2010-11-23T07:14:11.850-08:00

To unlock the power of the 360 degree feedback process a manager must either be well prepared to navigate through gap analysis and a host of comparative data or should be flanked by a coach throughout the debriefing period.

It is easy for a manager who feels untrained when it comes to giving feedback to fall into some of the common traps that have given the 360 degree feedback a bad reputation in the past.  Feedback that mentions “who said what” or focuses solely on the weaknesses of an employee without being careful to offer a balanced feedback may do more harm than good and be easily overwhelmed by the quantitative measurements. If the desired result of a 360 degree feedback process is to improve the behavior of employees or leaders, then it is vital that the feedback be as accurate, balanced and relevant as possible.

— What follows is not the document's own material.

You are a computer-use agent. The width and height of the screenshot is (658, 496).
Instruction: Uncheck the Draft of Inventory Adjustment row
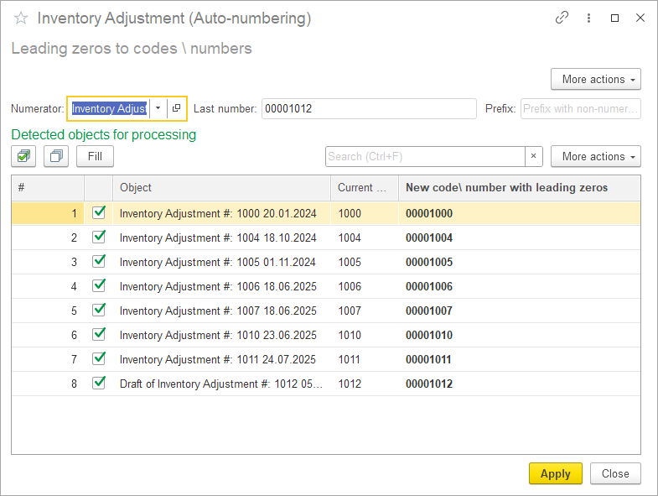tap(99, 384)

While all this sounds like common sense, are you able to distill the meaning of the results of a 360 degree feedback in a professional and constructive manner? Or do you find it to be a personal affair?

Questions to ponder:

  • Have you ever struggled with giving a balanced feedback?
  • Do you have an anecdotal vignette to share?


Suggestions:

  • Partnering with coaches can provide long term benefits in the professional development of your employees, leaders and ultimately your organization.
  • Using 360 Degree Feedback tools that have been custom build for your organization can make all the difference.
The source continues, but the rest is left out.